A typical Gymnasium classroom looks like this:
The first difference can be found within the atmosphere of the school environment. An American high school is typically locked throughout the day, and one needs a visitor’s pass to tour the school. Students are expected to remain at school all day, which makes sense because classes are usually from around 8:00 a.m. to 3:00 p.m. A German Gymnasium (high school equivalent) reflects more of a college-learning environment. There are oftentimes multiple buildings, unlocked throughout the day, a pavilion, and student centers, which in my personal situation stood as its own building. For me, there were four possible classes a day, but most often students would only have three. This resulted in many opens throughout the week, and therefore students left the school on their bicycles constantly. Additionally, the German course schedules are set up differently. Classes on Monday are not the same as classes on Tuesday, and classes on Tuesday are not the same as Wednesday’s classes, and so forth. Students are expected to select two Leistungskurse (majors/advanced courses), which they would have 5 hours per week instead of the normal 3 hour per week class. This results in a much more student-chosen learning experience, and although American high schools offer a higher amount of variety in electives, Gymnasiums can tailor their subjects to the individual.
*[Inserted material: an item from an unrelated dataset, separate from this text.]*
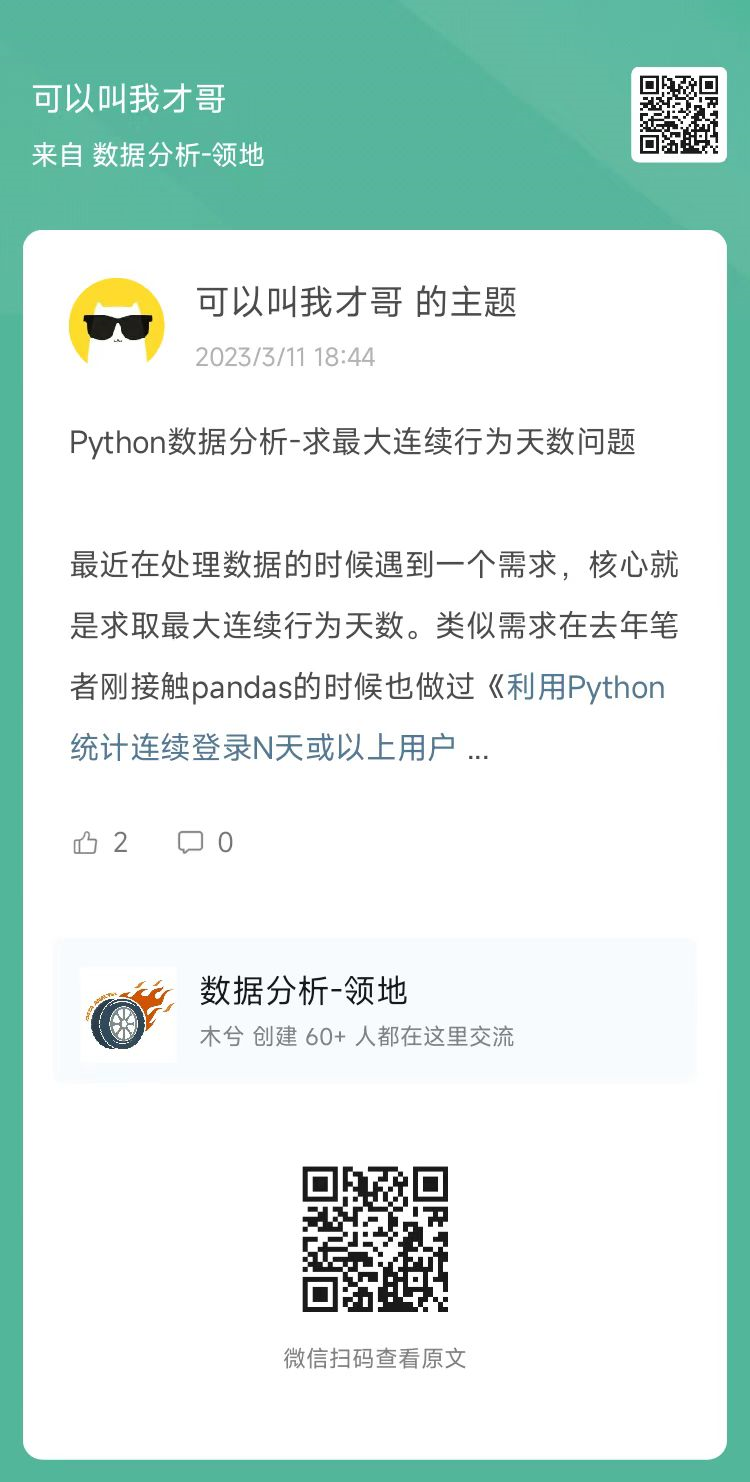Click the flaming tire group logo
The width and height of the screenshot is (750, 1482).
129,1012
The testing and grading systems are the most different aspects of the two systems. In the US, grades are evaluated on an A-F and 100-0 scale. In Germany, there isn’t one alphabetical scale and one numerical scale; they are both numerical. A-F translates to 1-6 in Germany, and it is measured on a 15-1 scale (15 points would result in a 1+, while 1 point gives 6-). In Germany, the distribution of grades is much more even. 1’s are few, while 2’s, 3’s, and 4’s are abundant. 5’s and 6’s also have their fair share of students. In the US, the majority of students are in the A and B area, with some C’s, and very few D’s and F’s. This curve might be a result of the way in which tests are given. American tests are usually multiple-choice, with some short answers; German tests are not2. A typical German exam would have around three questions that would need to be answered in an essay format. The length of one such exam would be 7-12 pages. A typical question on a German biology exam, for example, could be:
Differentiate between the two metabolism procedures3, phagocytosis and pinocytosis, bearing in mind exocytosis (short explanation), and at the same time differentiating between active and passive metabolism.
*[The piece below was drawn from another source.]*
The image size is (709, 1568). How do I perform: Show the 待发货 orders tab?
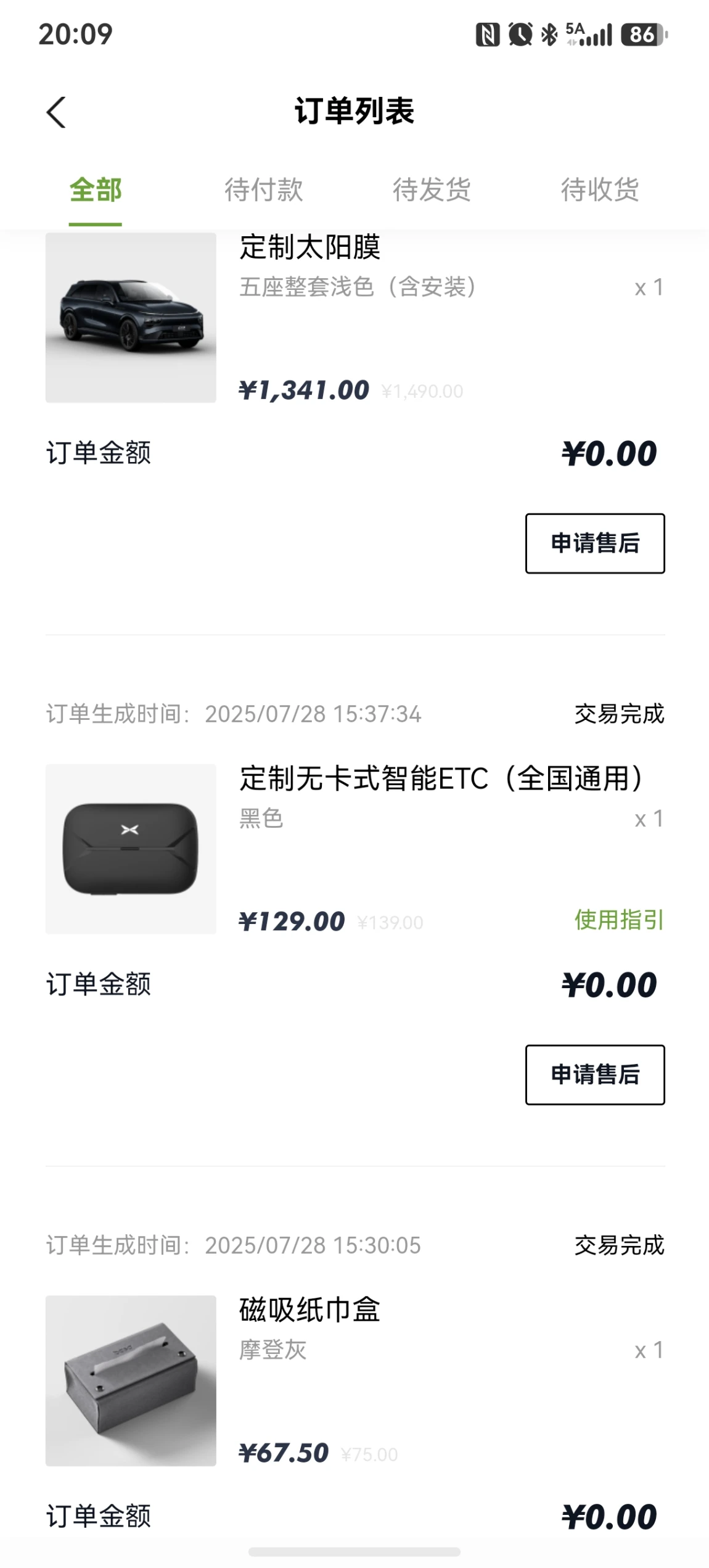tap(432, 189)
If tests freak students out, in Germany there’s an opportunity to take a class mündlich, or orally, instead. This means throughout the year, the student will take no tests and will only be graded on how active they were during class, e.g. how often they raised their hand, how accurate their responses were, etc. For students that decide to take tests, there are four per year, and even for them, 50% of their grade is determined by mündlich participation. This is wholly different to the American system where tests are usually every 2-3 weeks and participation is around 5-10% of the final grade.
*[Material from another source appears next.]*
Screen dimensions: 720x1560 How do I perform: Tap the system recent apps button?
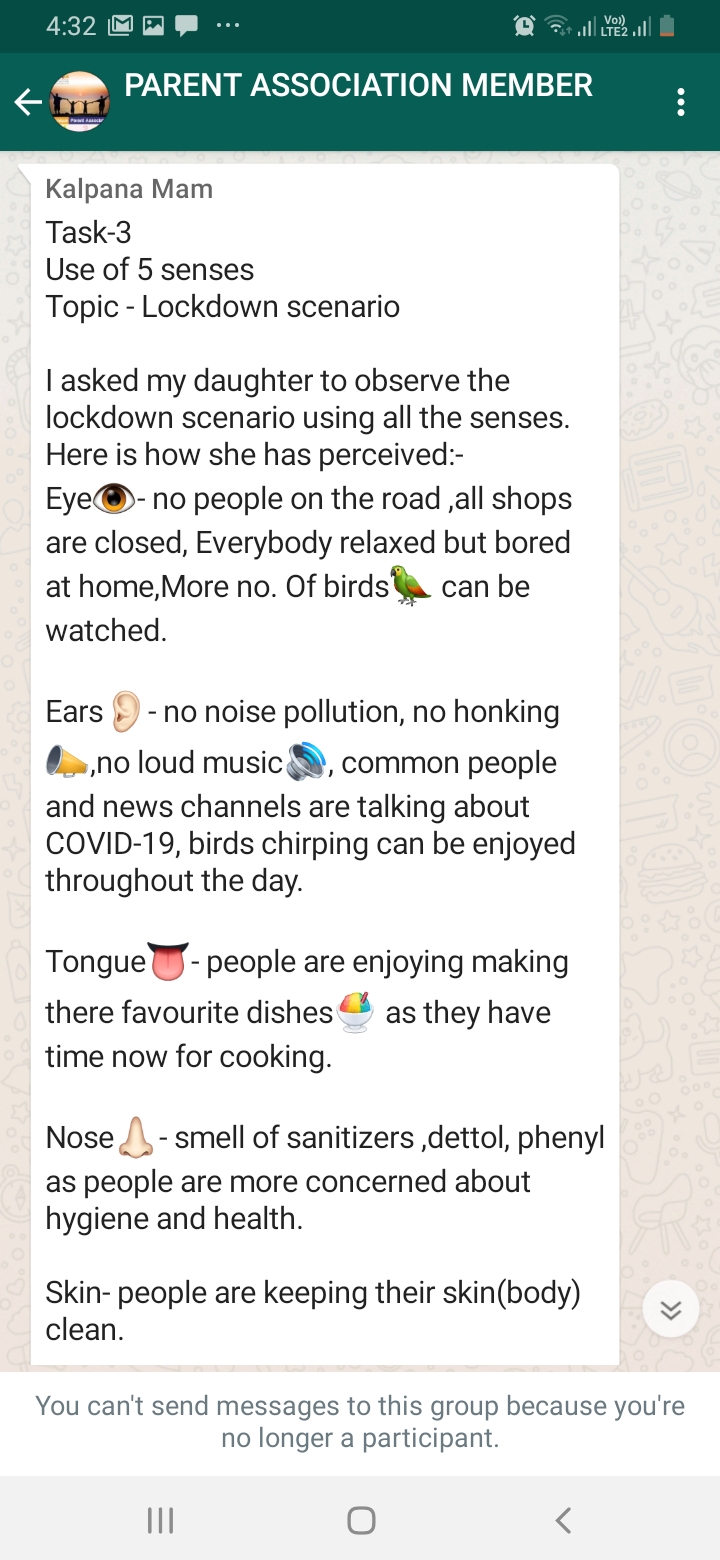160,1521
Clearly, the two systems pan to different forms of learners. While the more elective-open and multiple-choice American system focuses on memorization, being able to solve problems quickly, and retaining information from a wide set of subjects, the specialized German system emphasizes explanations, learning concepts holistically, and developing writing abilities. Depending on the learner, one of these systems may be preferential to the other. One thing is certain: transitioning from one to the other is no easy task.